The fruits of our indentured servitude were the boats themselves and where they took us. In the scow, (“The Clamboat”), we made our first foray into commercial fishing by bull raking quahogs in Pleasant Bay.

 

We ranged farther afield in Jugo, long-lining and jigging for tautog and sea bass in Nantucket Sound and venturing around Monomoy Point into the open Atlantic for codfish.

 

We also tooled around in his dad’s 20-odd-foot Grady White runabout, notably on excursions from Saquatucket Harbor across the flats to anchor off Monomoy. We swam ashore and trotted over the dunes of the bone-shaped island to the Atlantic side to body surf on the big combers finishing their oceanic journeys on the beaches that stretched deserted in either direction. Once, a brute of a wave jackhammered Chris into the sand and stones, bloodying his face and filling his trunks with sand.
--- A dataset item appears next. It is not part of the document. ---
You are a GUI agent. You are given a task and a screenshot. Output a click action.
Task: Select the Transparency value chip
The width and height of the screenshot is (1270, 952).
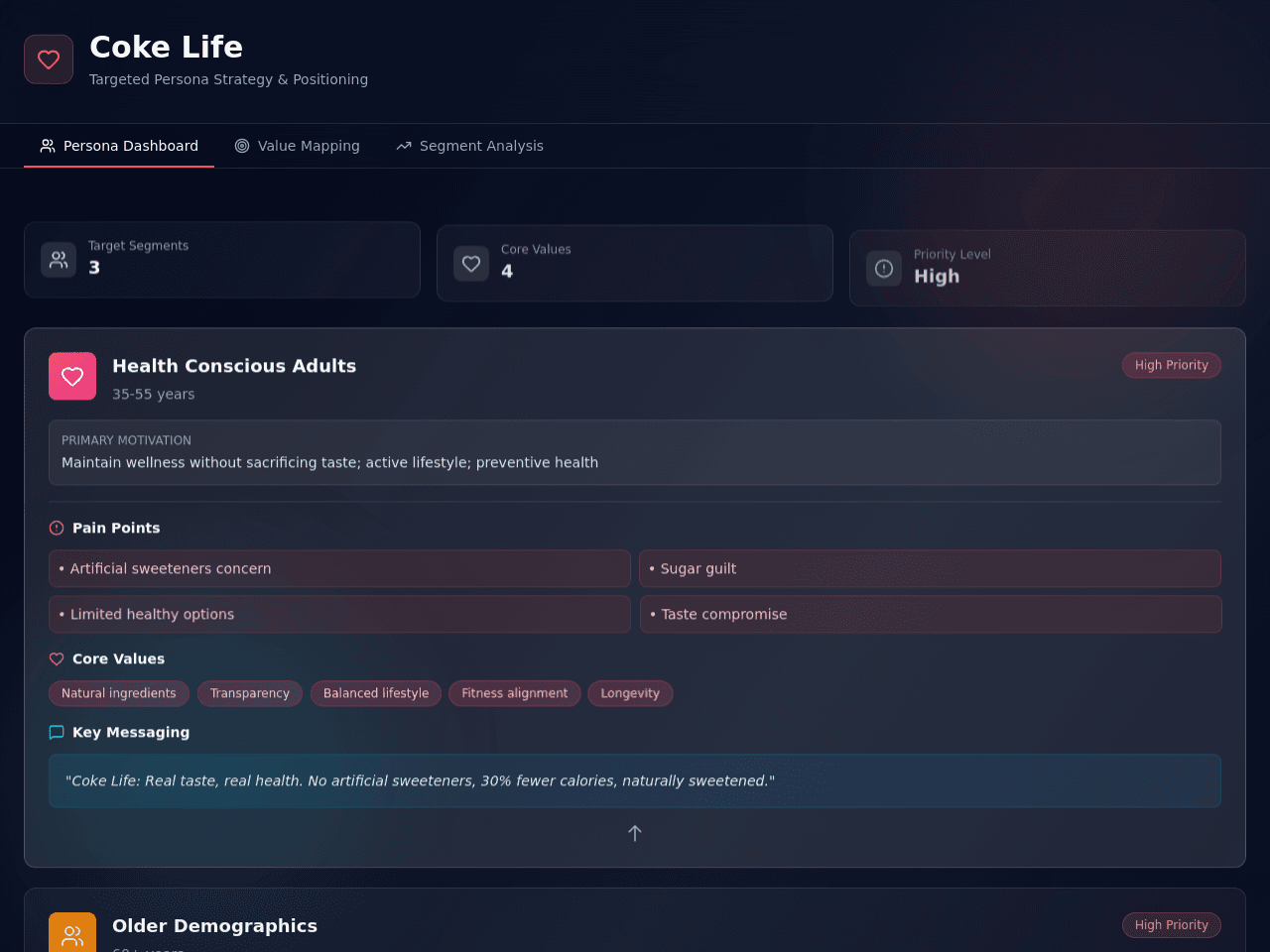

He shrugged and waded back in to catch the next one.

 

We took the same boat out to the open ocean side—“the backside”—of Monomoy to fish off the wreck of the Pendleton (the T2 tanker of The Finest Hours fame) on Pollock Rip. Its immense gaping stern section jutted out of the water at a low angle and loomed high above our little vessel. Swells gulped and boomed, echoing within the vessel as they swept against the guano-streaked sides, the hull casting a shadow on the gray-green waters whirlpooling past. Gulls gyrated above us. Cormorants lined the rails, lifting their wings to dry. Gannets dive-bombed for sand eels beside us. The tides could run so fast, your line might never reach bottom.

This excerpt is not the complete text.